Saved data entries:
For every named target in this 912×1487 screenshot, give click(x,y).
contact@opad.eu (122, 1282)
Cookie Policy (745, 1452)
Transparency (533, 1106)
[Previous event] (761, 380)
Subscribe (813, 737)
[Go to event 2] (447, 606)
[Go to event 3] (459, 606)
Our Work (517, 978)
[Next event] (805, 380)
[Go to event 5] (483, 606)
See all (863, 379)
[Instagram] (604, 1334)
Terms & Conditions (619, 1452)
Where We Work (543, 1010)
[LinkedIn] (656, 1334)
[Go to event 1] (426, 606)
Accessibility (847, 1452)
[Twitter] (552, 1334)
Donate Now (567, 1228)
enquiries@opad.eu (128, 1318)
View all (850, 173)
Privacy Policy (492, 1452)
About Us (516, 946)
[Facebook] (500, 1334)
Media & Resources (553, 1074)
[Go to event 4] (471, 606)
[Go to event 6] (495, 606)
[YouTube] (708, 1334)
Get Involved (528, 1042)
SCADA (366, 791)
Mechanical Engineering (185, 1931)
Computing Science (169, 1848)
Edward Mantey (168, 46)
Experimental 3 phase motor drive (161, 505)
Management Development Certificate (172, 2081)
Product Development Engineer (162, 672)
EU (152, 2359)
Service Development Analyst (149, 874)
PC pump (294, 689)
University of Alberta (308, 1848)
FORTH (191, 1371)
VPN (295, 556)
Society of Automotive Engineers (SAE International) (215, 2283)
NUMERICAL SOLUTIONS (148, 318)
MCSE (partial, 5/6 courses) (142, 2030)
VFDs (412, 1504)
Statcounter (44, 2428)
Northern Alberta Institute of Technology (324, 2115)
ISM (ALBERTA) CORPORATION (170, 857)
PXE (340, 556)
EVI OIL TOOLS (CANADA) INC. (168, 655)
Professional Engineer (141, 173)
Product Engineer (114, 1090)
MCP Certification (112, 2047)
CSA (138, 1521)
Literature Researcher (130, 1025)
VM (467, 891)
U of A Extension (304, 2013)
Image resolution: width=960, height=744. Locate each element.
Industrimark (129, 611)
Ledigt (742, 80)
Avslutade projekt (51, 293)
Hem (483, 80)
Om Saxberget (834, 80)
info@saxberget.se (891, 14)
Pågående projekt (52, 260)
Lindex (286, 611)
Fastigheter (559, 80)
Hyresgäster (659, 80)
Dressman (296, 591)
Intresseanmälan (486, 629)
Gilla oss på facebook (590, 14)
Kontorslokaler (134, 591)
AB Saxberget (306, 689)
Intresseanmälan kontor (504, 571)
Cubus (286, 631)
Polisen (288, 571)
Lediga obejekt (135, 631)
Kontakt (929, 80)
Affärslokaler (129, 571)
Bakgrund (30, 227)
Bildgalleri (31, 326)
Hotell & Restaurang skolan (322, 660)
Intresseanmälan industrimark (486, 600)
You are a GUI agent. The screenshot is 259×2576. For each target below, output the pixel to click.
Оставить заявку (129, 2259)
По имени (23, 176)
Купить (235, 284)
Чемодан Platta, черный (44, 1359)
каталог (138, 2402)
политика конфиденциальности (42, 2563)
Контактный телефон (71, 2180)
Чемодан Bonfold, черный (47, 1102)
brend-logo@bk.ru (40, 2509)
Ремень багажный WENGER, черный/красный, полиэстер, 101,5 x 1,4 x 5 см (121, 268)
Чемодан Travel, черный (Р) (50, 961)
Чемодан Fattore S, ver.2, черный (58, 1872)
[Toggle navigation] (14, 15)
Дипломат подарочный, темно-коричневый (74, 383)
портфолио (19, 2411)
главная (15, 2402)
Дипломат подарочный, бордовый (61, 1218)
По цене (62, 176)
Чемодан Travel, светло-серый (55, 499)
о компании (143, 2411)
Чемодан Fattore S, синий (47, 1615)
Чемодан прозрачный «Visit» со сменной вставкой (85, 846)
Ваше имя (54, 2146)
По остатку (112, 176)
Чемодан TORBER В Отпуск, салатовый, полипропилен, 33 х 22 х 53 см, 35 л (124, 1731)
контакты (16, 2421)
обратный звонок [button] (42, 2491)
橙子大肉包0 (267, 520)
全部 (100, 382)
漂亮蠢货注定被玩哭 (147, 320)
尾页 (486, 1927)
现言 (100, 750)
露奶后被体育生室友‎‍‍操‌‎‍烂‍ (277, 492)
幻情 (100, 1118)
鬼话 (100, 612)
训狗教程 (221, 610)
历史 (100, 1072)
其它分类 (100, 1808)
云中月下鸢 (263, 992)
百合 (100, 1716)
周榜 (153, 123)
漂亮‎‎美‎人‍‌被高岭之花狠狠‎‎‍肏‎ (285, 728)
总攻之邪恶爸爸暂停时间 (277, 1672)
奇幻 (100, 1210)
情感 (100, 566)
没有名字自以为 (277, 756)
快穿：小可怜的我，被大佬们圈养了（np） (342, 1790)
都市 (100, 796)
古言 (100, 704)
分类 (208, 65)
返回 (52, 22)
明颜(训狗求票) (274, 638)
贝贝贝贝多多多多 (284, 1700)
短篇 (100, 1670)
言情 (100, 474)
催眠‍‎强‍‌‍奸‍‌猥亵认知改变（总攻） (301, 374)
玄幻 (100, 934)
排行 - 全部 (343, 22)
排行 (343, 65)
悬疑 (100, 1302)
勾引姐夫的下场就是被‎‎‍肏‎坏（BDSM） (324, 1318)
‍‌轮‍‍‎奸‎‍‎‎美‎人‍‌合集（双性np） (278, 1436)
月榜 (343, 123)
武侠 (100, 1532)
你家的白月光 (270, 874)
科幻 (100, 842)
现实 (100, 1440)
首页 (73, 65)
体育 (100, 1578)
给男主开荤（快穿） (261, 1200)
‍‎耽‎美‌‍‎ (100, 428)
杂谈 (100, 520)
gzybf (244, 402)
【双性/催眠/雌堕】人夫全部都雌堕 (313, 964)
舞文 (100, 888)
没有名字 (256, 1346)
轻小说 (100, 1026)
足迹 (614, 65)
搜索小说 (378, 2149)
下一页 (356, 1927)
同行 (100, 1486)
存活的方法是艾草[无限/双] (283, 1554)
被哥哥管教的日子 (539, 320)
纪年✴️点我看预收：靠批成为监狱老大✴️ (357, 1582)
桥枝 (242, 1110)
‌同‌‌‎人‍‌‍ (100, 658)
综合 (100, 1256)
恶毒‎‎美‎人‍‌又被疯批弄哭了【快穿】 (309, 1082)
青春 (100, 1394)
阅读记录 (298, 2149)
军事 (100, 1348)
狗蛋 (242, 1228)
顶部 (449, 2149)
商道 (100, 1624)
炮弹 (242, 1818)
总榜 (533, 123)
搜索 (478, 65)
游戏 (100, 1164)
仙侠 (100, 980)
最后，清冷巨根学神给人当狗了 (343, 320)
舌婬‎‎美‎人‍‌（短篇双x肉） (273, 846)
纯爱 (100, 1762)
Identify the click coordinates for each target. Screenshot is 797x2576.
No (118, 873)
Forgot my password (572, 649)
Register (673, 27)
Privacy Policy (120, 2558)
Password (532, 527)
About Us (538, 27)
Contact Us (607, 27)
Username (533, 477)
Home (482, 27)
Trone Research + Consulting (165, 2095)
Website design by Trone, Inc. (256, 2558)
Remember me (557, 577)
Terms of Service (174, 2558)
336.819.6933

## What to produce
Please rescale the rows starting at the line that contains "VM (467, 891)" and ending at the line that contains "info@saxberget.se (891, 14)", writing out all of those lines again and keeping any request lines among them unchanged. Multiply each coordinate in the answers by 1.75 and round to whole numbers, with halves going up.

## Result for this exercise
VM (817, 1559)
U of A Extension (532, 3523)
Image resolution: width=960, height=744. Locate each element.
Industrimark (226, 1069)
Ledigt (1299, 140)
Avslutade projekt (89, 513)
Hem (845, 140)
Om Saxberget (1460, 140)
info@saxberget.se (1559, 25)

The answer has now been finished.